Qualité de vos soins

Comment se faire soigner à l’étranger et comment obtenir le remboursement de ses frais médicaux ? Le point sur les soins à l’étranger et sur l’utilisation de la carte européenne d’assurance maladie.

Les soins effectués à l’étranger peuvent faire, selon leur nature, l’objet d’un remboursement partiel ou total.
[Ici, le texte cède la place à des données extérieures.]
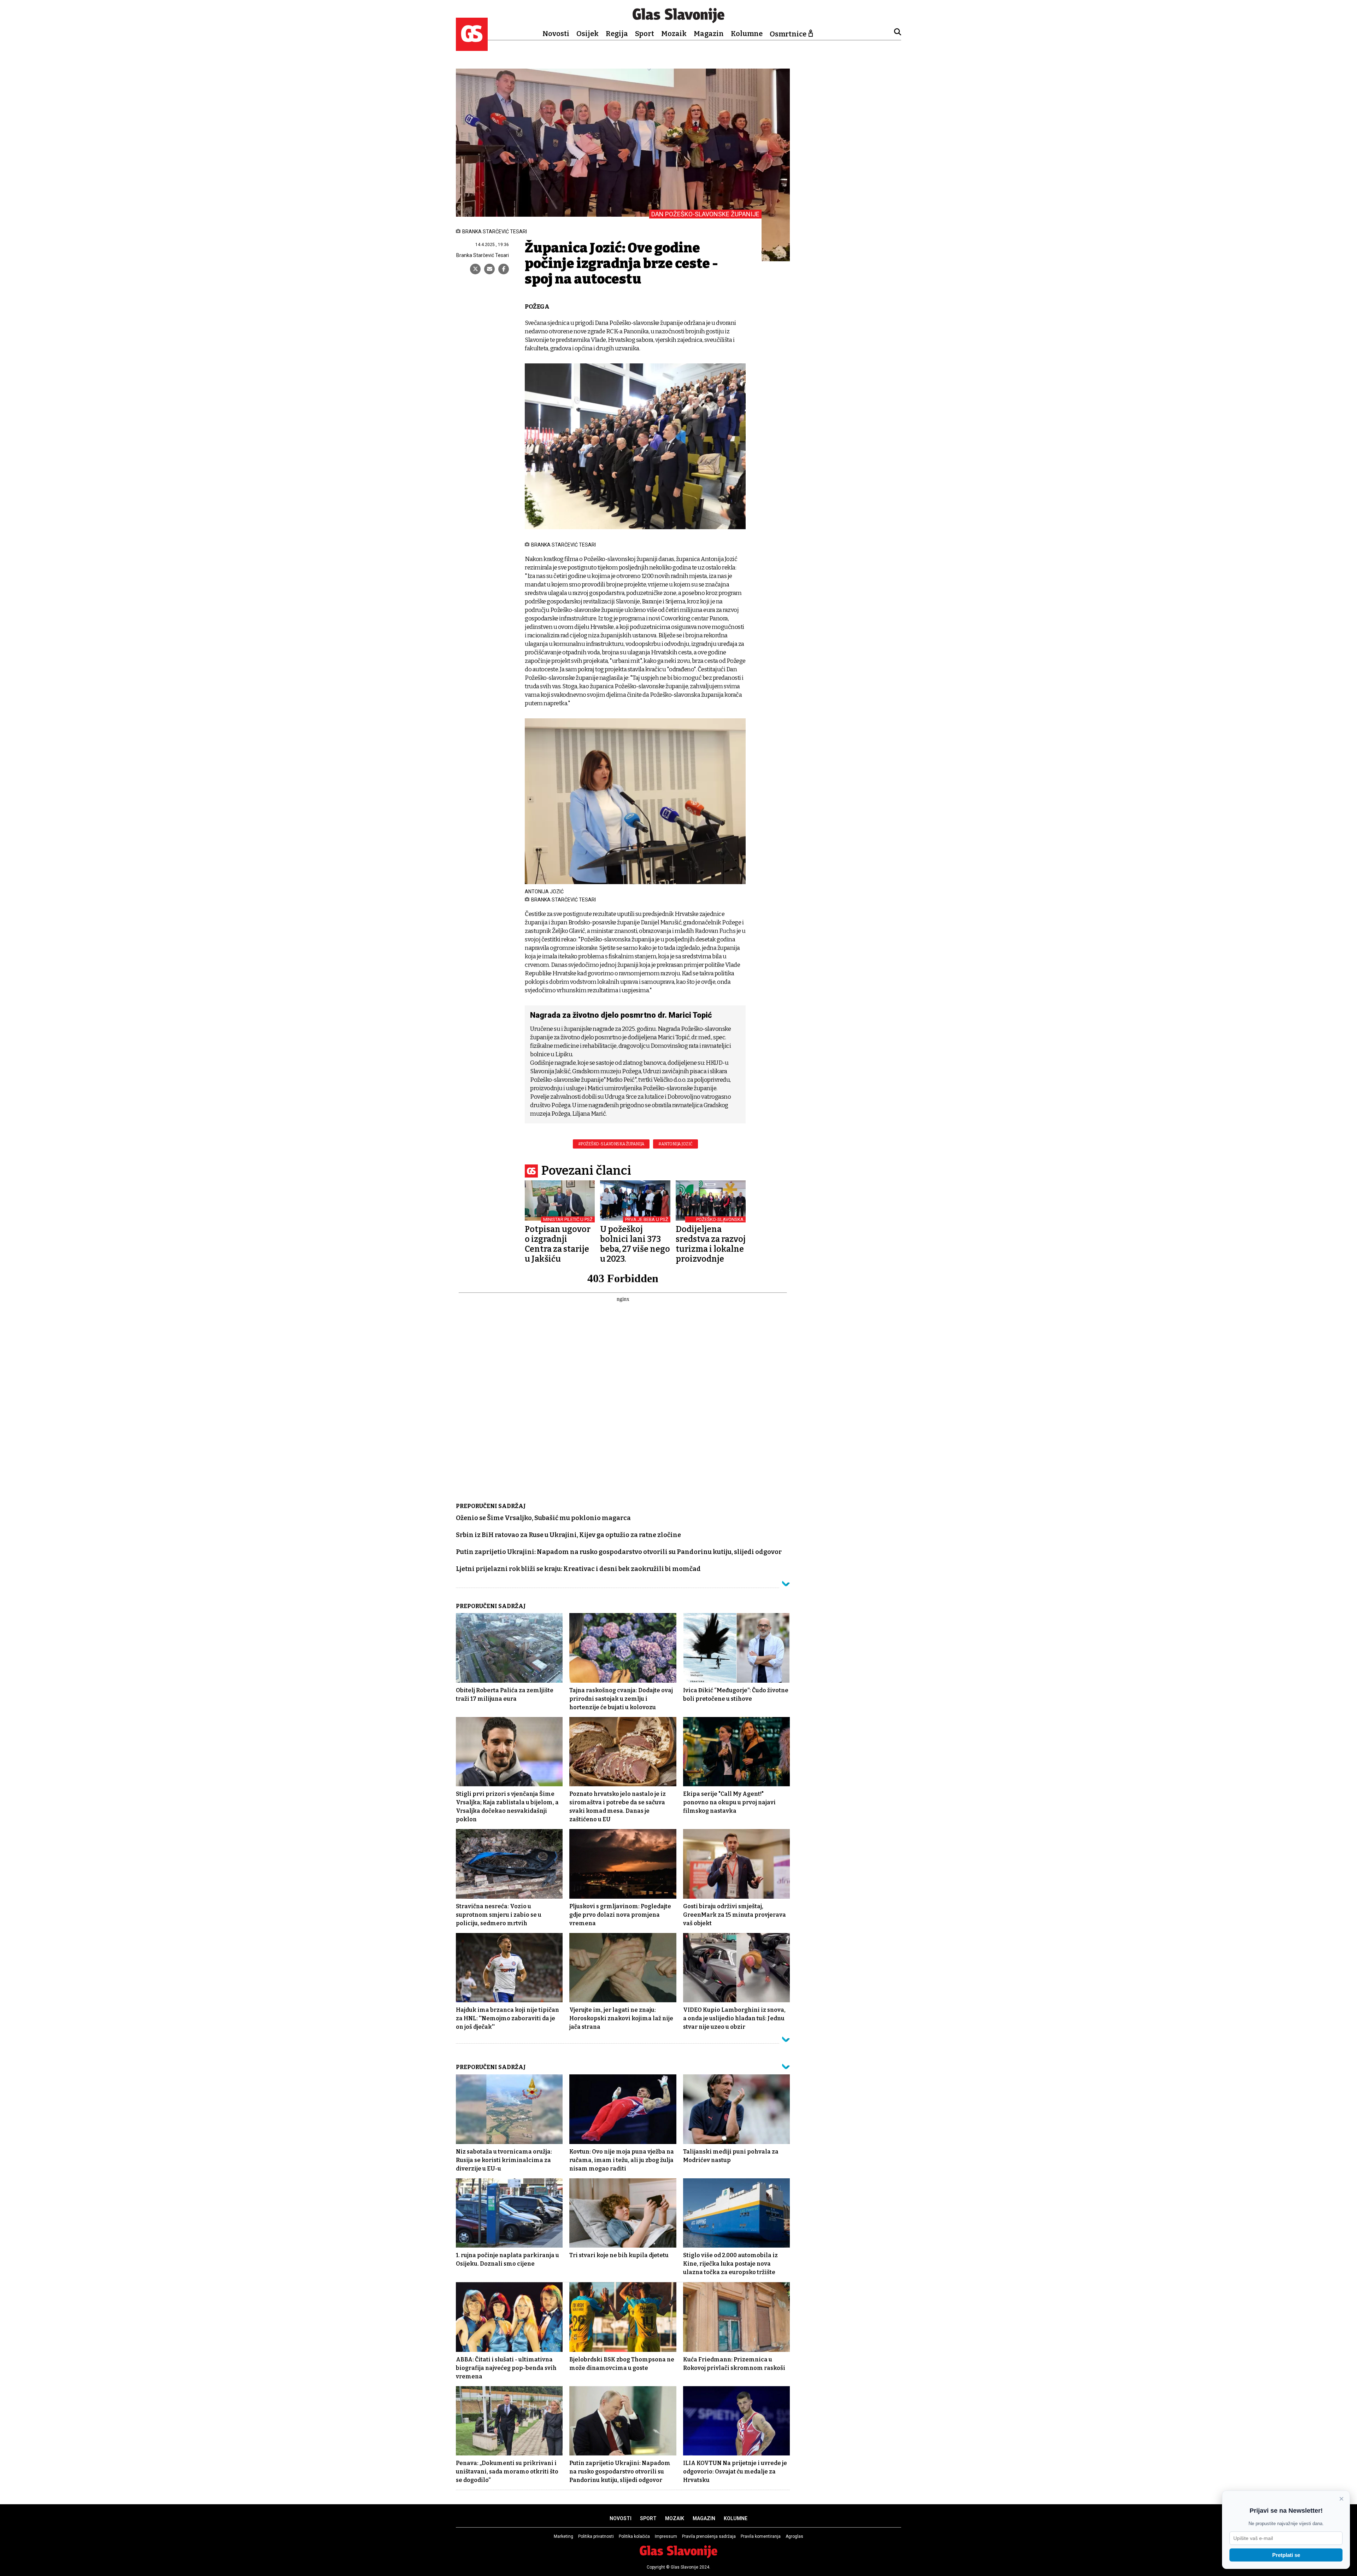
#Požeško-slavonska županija (611, 1143)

Les conditions de cette prise en charge dépendent notamment du pays où les frais médicaux sont engagés. Remboursement et conseils de prudence : tout ce que vous avez toujours voulu savoir sur les soins effectués à l’étranger qu’ils soient programmés ou non.

Carte européenne d’assurance maladie : pour se faire soigner à l’étranger

La carte européenne d’assurance maladie (CEAM) permet une prise en charge des frais médicaux engagés à l’étranger. Fonctionnelle dans 31 pays, elle couvre 27 membres de l’Union européenne, ainsi que l’Islande, le Lichtenstein, la Norvège et la Suisse. Les détenteurs de la carte européenne d’assurance maladie bénéficient d’une prise en charge par les services publics du pays concerné dans les conditions de remboursement que celui-ci a fixées. Dans certains cas, l’assuré n’a pas à faire l’avance des frais pour se faire soigner à l’étranger.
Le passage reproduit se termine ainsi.